Une même visée éthico-politique traverse les questions du racisme, du phallocentrisme, des désastres légués par un urbanisme qui se voulait moderne, d’une création artistique libérée du système du marché, d’une pédagogie capable d’inventer ses médiateurs sociaux etc. Cette problématique, en fin de compte, c’est celle de la production d’existence humaine dans les nouveaux contextes historiques. L’écosophie sociale consistera donc à développer des pratiques spécifiques tendant à modifier et à réinventer des façons d’être au sein du couple, au sein de la famille, du contexte urbain, du travail, etc. Certes, il serait inconcevable de prétendre revenir à des formules antérieures, correspondant à des périodes où à la fois la densité démographique était plus faible et où la densité des rapports sociaux était plus forte qu’aujourd’hui. Mais il s’agira littéralement de reconstruire l’ensemble des modalités de l’être en groupe. Et cela pas seulement par des interventions « communicationnelles » mais par des mutations existentielles portant sur l’essence de la subjectivité. Dans ce domaine, on ne s’en tiendra pas à des recommandations générales mais on mettra en œuvre des pratiques effectives d’expérimentation aussi bien aux niveaux microsociaux qu’à de plus grandes échelles institutionnelles.

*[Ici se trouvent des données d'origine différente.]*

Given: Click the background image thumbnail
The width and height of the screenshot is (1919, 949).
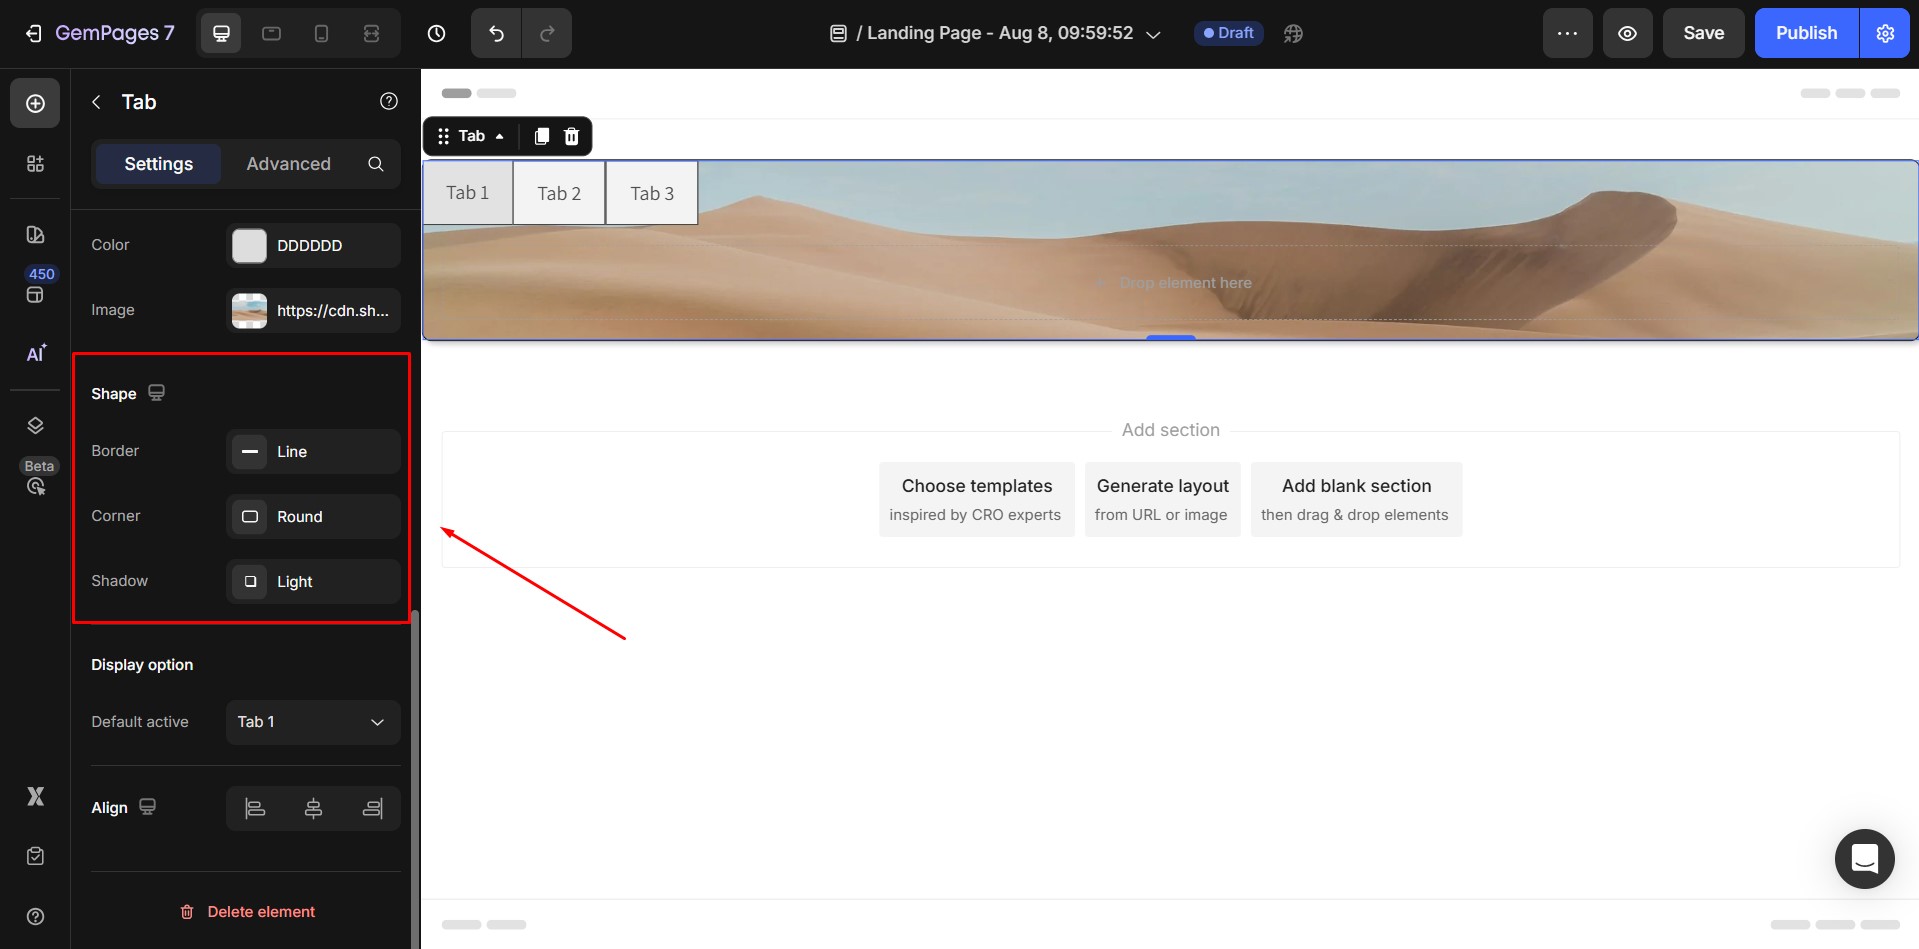Looking at the screenshot, I should (x=249, y=311).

De son côté, l’écosophie mentale sera amenée à réinventer le rapport du sujet au corps, au fantasme, au temps qui passe, aux « mystères » de la vie et de la mort. Elle sera amenée à chercher des antidotes à l’uniformisation mass-médiatique et télématique, au conformisme des modes, aux manipulations de l’opinion par la publicité, les sondages, etc. Sa façon de faire se rapprochera plus de celle de l’artiste que de celle des professionnels « psy » toujours hantés par un idéal suranné de scientificité.
Rien dans ces domaines n’est joué au nom de l’histoire, au nom de déterminismes infrastructuraux ! L’implosion barbare n’est nullement exclue. Et faute d’une telle reprise écosophique (quel que soit le nom qu’on voudra lui donner), faute d’une réarticulation des trois registres fondamentaux de l’écologie, on peut malheureusement présager la montée de tous les périls : ceux du racisme, du fanatisme religieux, des schismes nationalitaires basculant dans des refermetures réactionnaires, ceux de l’exploitation du travail des enfants, de l’oppression des femmes…

Reproduction d’un manuscrit original remis par l’auteur à Emmanuel Videcoq, antérieurement à la publication de son livre par les Editions Galilée.